The department filed suit against The GEO Group, the company that runs the Northwest ICE Processing Center, after both state health and workplace officials were repeatedly denied access to the facility in late 2023. It’s one of several cases where the state and GEO are battling over Washington’s power to regulate the controversial facility. 

In the Department of Health’s case, both parties agreed to voluntarily dismiss the case, which was before Judge Benjamin Settle in federal district court in Tacoma. But the department on Monday pointed to a new lawsuit it filed in August against GEO after an agency official was denied entry at the detention center again in July. 

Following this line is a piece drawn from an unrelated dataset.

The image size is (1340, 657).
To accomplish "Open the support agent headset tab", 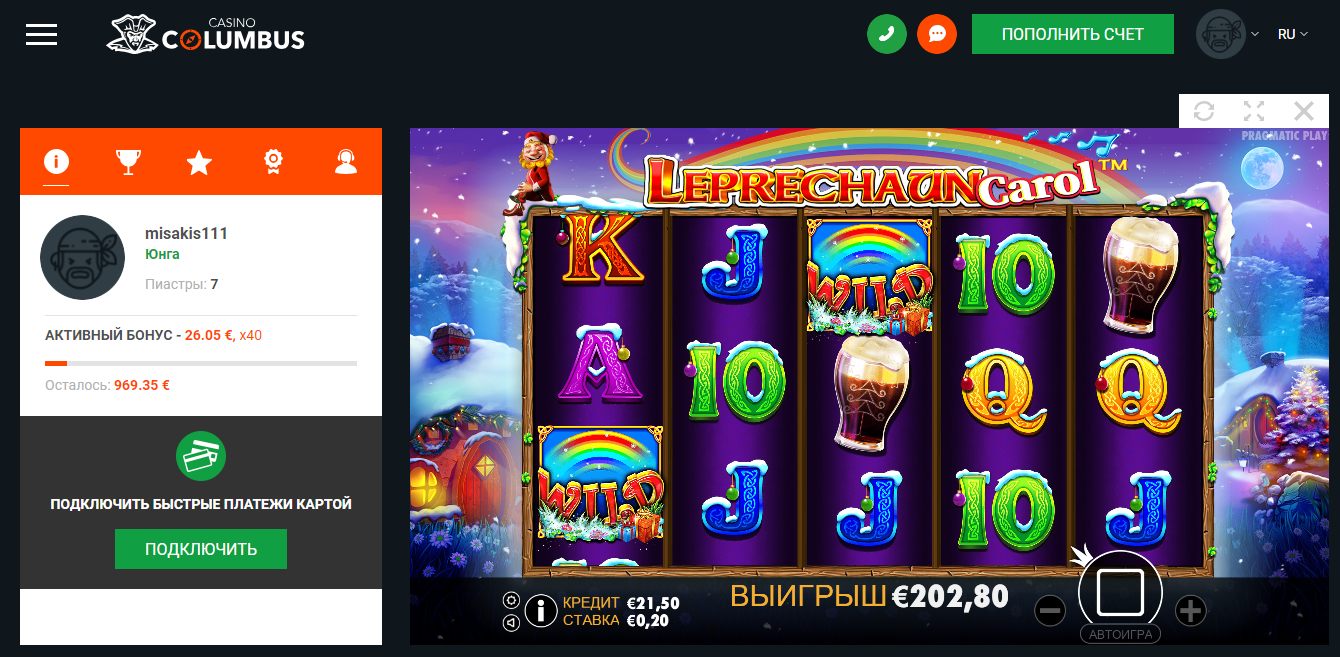I will point(346,162).
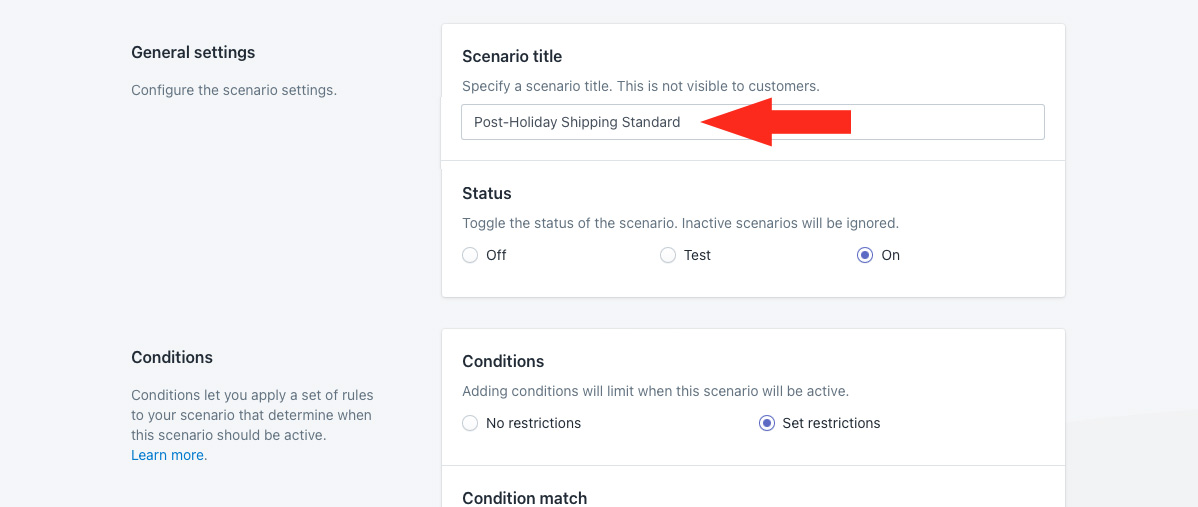
Task: Choose the No restrictions option
Action: tap(470, 423)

The department filed its latest suit in Thurston County Superior Court. GEO is pushing to have the case moved to the same federal court where the dismissed case played out, and the two sides are now arguing over this before the same federal judge who oversaw the earlier dispute.

Meanwhile, the state Department of Labor & Industries gained access to the facility under an order Settle issued in a separate case in July. Further arguments in that case are scheduled to last into November. 

Inspectors last year attempted entry at the Northwest ICE Processing Center under a 2023 Washington law meant to bring more state oversight to private detention facilities in Washington known as House Bill 1470. GEO said it barred state inspectors under the direction of U.S. Immigration and Customs Enforcement officials. 

The Northwest ICE Processing Center is the only facility of this kind in the state. Hunger strikes are common at the facility, which has a history of reported human rights violations, including inadequate food, regular use of solitary confinement and poor hygiene, according to research from the University of Washington.

GEO did not immediately respond to a request for comment on Monday but in court filings, the company described the new Department of Health lawsuit as “the latest in a series of troubling attempts by the State of Washington to circumvent this Court’s rulings and force entry into the federal Northwest U.S. Immigration and Customs Enforcement.”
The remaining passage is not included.